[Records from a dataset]
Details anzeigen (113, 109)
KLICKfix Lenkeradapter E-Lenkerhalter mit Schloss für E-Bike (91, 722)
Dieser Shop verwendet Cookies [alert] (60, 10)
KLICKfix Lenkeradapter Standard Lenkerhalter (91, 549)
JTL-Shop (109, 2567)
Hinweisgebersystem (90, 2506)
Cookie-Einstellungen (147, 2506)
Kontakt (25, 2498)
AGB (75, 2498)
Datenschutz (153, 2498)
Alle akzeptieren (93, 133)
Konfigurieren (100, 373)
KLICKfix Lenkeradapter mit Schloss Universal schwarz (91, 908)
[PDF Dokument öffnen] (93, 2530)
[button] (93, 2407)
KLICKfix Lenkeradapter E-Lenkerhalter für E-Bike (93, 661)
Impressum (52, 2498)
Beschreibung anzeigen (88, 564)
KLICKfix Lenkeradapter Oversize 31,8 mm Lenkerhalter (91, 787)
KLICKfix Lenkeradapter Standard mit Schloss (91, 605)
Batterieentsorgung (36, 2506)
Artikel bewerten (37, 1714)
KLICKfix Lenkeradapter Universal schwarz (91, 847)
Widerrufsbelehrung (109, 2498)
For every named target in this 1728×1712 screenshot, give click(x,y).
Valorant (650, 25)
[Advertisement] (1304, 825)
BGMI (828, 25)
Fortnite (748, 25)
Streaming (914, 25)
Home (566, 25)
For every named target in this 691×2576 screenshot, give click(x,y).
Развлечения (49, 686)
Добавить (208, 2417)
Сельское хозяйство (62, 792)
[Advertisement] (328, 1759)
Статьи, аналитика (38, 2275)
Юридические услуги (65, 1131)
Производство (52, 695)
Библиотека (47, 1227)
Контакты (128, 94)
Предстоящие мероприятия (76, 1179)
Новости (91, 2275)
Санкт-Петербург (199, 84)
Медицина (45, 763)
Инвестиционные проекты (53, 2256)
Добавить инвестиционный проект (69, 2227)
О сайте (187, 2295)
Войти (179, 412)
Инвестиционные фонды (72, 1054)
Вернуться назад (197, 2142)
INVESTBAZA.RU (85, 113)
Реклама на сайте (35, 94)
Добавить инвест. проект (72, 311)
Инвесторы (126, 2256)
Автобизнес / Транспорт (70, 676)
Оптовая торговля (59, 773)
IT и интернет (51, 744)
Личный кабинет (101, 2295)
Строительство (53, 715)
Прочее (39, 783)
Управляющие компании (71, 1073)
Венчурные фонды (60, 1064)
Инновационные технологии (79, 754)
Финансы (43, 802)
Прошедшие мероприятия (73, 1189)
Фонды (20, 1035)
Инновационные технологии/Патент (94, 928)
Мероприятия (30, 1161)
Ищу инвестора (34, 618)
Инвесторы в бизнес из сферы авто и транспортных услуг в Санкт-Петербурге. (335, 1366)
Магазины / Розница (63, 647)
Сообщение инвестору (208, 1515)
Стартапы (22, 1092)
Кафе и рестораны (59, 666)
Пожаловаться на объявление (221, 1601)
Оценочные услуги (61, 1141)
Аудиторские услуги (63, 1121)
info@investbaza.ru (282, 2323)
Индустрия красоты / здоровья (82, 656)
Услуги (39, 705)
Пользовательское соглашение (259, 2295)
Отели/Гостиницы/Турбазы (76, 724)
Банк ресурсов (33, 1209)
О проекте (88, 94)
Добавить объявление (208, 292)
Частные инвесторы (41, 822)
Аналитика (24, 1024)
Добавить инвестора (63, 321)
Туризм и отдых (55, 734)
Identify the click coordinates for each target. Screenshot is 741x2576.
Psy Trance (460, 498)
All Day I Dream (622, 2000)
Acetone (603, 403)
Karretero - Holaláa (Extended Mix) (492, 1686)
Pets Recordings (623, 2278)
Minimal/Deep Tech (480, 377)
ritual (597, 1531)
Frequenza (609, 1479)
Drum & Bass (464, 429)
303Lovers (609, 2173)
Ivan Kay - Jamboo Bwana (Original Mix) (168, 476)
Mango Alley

## Exercise objective
Copy every record above exactly as it is.

## Solution below
Details anzeigen (113, 109)
KLICKfix Lenkeradapter E-Lenkerhalter mit Schloss für E-Bike (91, 722)
Dieser Shop verwendet Cookies [alert] (60, 10)
KLICKfix Lenkeradapter Standard Lenkerhalter (91, 549)
JTL-Shop (109, 2567)
Hinweisgebersystem (90, 2506)
Cookie-Einstellungen (147, 2506)
Kontakt (25, 2498)
AGB (75, 2498)
Datenschutz (153, 2498)
Alle akzeptieren (93, 133)
Konfigurieren (100, 373)
KLICKfix Lenkeradapter mit Schloss Universal schwarz (91, 908)
[PDF Dokument öffnen] (93, 2530)
[button] (93, 2407)
KLICKfix Lenkeradapter E-Lenkerhalter für E-Bike (93, 661)
Impressum (52, 2498)
Beschreibung anzeigen (88, 564)
KLICKfix Lenkeradapter Oversize 31,8 mm Lenkerhalter (91, 787)
KLICKfix Lenkeradapter Standard mit Schloss (91, 605)
Batterieentsorgung (36, 2506)
Artikel bewerten (37, 1714)
KLICKfix Lenkeradapter Universal schwarz (91, 847)
Widerrufsbelehrung (109, 2498)
For every named target in this 1728×1712 screenshot, give click(x,y).
Valorant (650, 25)
[Advertisement] (1304, 825)
BGMI (828, 25)
Fortnite (748, 25)
Streaming (914, 25)
Home (566, 25)
For every named target in this 691×2576 screenshot, give click(x,y).
Развлечения (49, 686)
Добавить (208, 2417)
Сельское хозяйство (62, 792)
[Advertisement] (328, 1759)
Статьи, аналитика (38, 2275)
Юридические услуги (65, 1131)
Производство (52, 695)
Библиотека (47, 1227)
Контакты (128, 94)
Предстоящие мероприятия (76, 1179)
Новости (91, 2275)
Санкт-Петербург (199, 84)
Медицина (45, 763)
Инвестиционные проекты (53, 2256)
Добавить инвестиционный проект (69, 2227)
О сайте (187, 2295)
Войти (179, 412)
Инвестиционные фонды (72, 1054)
Вернуться назад (197, 2142)
INVESTBAZA.RU (85, 113)
Реклама на сайте (35, 94)
Добавить инвест. проект (72, 311)
Инвесторы (126, 2256)
Автобизнес / Транспорт (70, 676)
Оптовая торговля (59, 773)
IT и интернет (51, 744)
Личный кабинет (101, 2295)
Строительство (53, 715)
Прочее (39, 783)
Управляющие компании (71, 1073)
Венчурные фонды (60, 1064)
Инновационные технологии (79, 754)
Финансы (43, 802)
Прошедшие мероприятия (73, 1189)
Фонды (20, 1035)
Инновационные технологии/Патент (94, 928)
Мероприятия (30, 1161)
Ищу инвестора (34, 618)
Инвесторы в бизнес из сферы авто и транспортных услуг в Санкт-Петербурге. (335, 1366)
Магазины / Розница (63, 647)
Сообщение инвестору (208, 1515)
Стартапы (22, 1092)
Кафе и рестораны (59, 666)
Пожаловаться на объявление (221, 1601)
Оценочные услуги (61, 1141)
Аудиторские услуги (63, 1121)
info@investbaza.ru (282, 2323)
Индустрия красоты / здоровья (82, 656)
Услуги (39, 705)
Пользовательское соглашение (259, 2295)
Отели/Гостиницы/Турбазы (76, 724)
Банк ресурсов (33, 1209)
О проекте (88, 94)
Добавить объявление (208, 292)
Частные инвесторы (41, 822)
Аналитика (24, 1024)
Добавить инвестора (63, 321)
Туризм и отдых (55, 734)
Identify the click coordinates for each target. Screenshot is 741x2576.
Psy Trance (460, 498)
All Day I Dream (622, 2000)
Acetone (603, 403)
Karretero - Holaláa (Extended Mix) (492, 1686)
Pets Recordings (623, 2278)
Minimal/Deep Tech (480, 377)
ritual (597, 1531)
Frequenza (609, 1479)
Drum & Bass (464, 429)
303Lovers (609, 2173)
Ivan Kay - Jamboo Bwana (Original Mix) (168, 476)
Mango Alley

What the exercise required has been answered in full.